Here is a little area I did a trial run on. I have some areas that are relatively thin so decided to do some digging...literally! I thought it was interesting that I have fairly good root depth and the grass is still thin.


----------



## Keepin It Reel (Feb 20, 2019)

What's an acceptable probing depth using a screwdriver? I have spots in my lawn where 2 inches in I'm hitting hard spots and just a few inches over I can go down to 8 inches or so. I would think at 6-8'' the roots can still do what they need to do but at 2 inches I should probably dig that area up. That is way to shallow.


----------



## adgattoni (Oct 3, 2017)

MeanDean said:


> What's an acceptable probing depth using a screwdriver? I have spots in my lawn where 2 inches in I'm hitting hard spots and just a few inches over I can go down to 8 inches or so. I would think at 6-8'' the roots can still do what they need to do but at 2 inches I should probably dig that area up. That is way to shallow.


I'd set the cutoff at 4" - not as great as 6-8 inches but you can make it look nice with 4" roots. If only 2-3" I'd start digging. Make sure you go around a few times though to make sure you're not just hitting a single rock.


----------



## Cavan806 (May 2, 2017)

I hate that screw driver test! It always opens up that can of worms. I feel your pain boys. Here's some pics of my screw driver test results from last fall.


----------



## TNTurf (Mar 20, 2019)

My goodness. I have a spot I'm digging later today, wish me luck.


----------



## Bmossin (May 31, 2018)

Cavan806 said:


> I hate that screw driver test! It always opens up that can of worms. I feel your pain boys. Here's some pics of my screw driver test results from last fall.


WOW


----------



## TN Hawkeye (May 7, 2018)

Cavan806 said:


> I hate that screw driver test! It always opens up that can of worms. I feel your pain boys. Here's some pics of my screw driver test results from last fall.
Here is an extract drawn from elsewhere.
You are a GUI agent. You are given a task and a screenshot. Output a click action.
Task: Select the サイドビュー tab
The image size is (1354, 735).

Holy s*$&!  I guess if nothing else you got plenty of nice stones to make a border around a planter. Or a headstone for your builder.


----------



## Cavan806 (May 2, 2017)

Yeah all that came from one very large boulder buried in the ground. I only went about 8-9" down before I called it quits with the jack hammer. You'd never know there was one down there now though.


----------



## Bermuda_Newbie (Jun 15, 2018)

dpainter68 said:


> If it makes any of you feel any better... While trenching for my irrigation system I found this.
> 
> 
> 
> It was a good 12 inches thick in some places. The temporary driveway was here during the building process. The area was about 15' x 30'. Still a lot of gravel through the rest of the yard but it is what it is unless I want to haul off 12" of dirt/rock over about a 1000 sqft area.
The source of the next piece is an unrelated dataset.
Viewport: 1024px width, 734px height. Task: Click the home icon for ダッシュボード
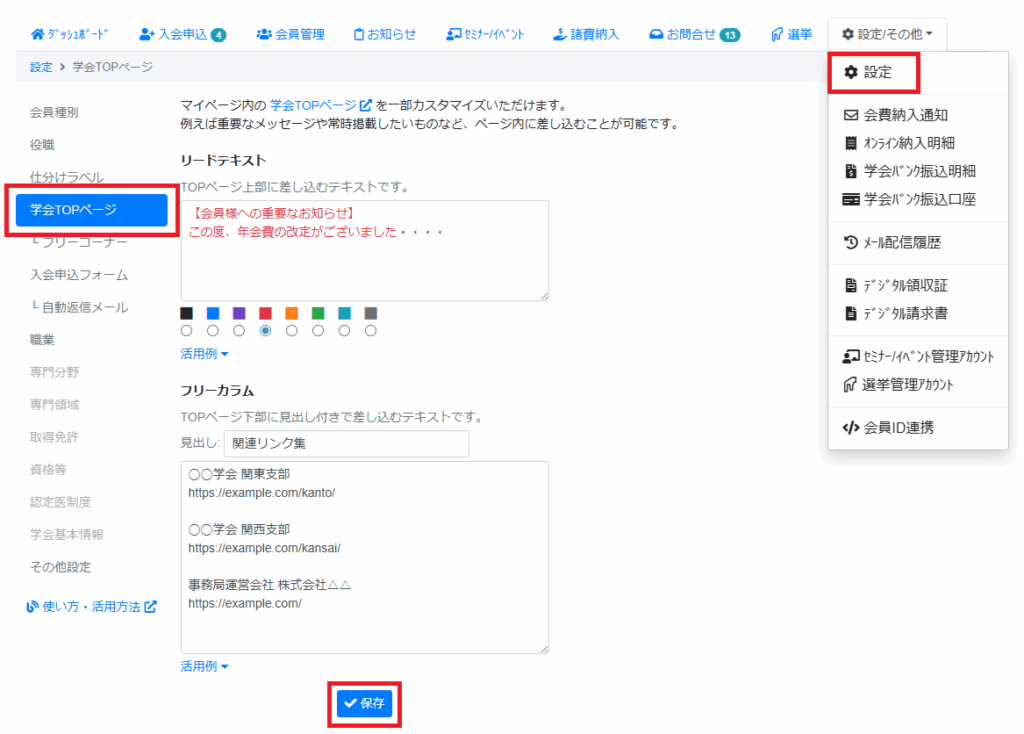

Did you take out all of the rocks from that area and refill or did you just leave it?


----------



## dpainter68 (Apr 26, 2017)

I took out a good 90% of it. I haven't filled it in yet but will have about 8-10"of topsoil over most of that area. There's still a lot of rocks in the area (at least what I consider "a lot"), but I think there will be enough soil now for grass to grow (or am I just convincing myself of this?? Haha). I'll probably get at least some of it up before I fill in and level everything. My buddy has a rock hound and I plan on going over the area with that.


----------



## dpainter68 (Apr 26, 2017)

Cavan806 said:


> I hate that screw driver test! It always opens up that can of worms. I feel your pain boys. Here's some pics of my screw driver test results from last fall.


At first I didn't realize it was a big boulder you broke up. I was thinking wow, your builder buried all your extra border stones in your yard!?!? :lol:


----------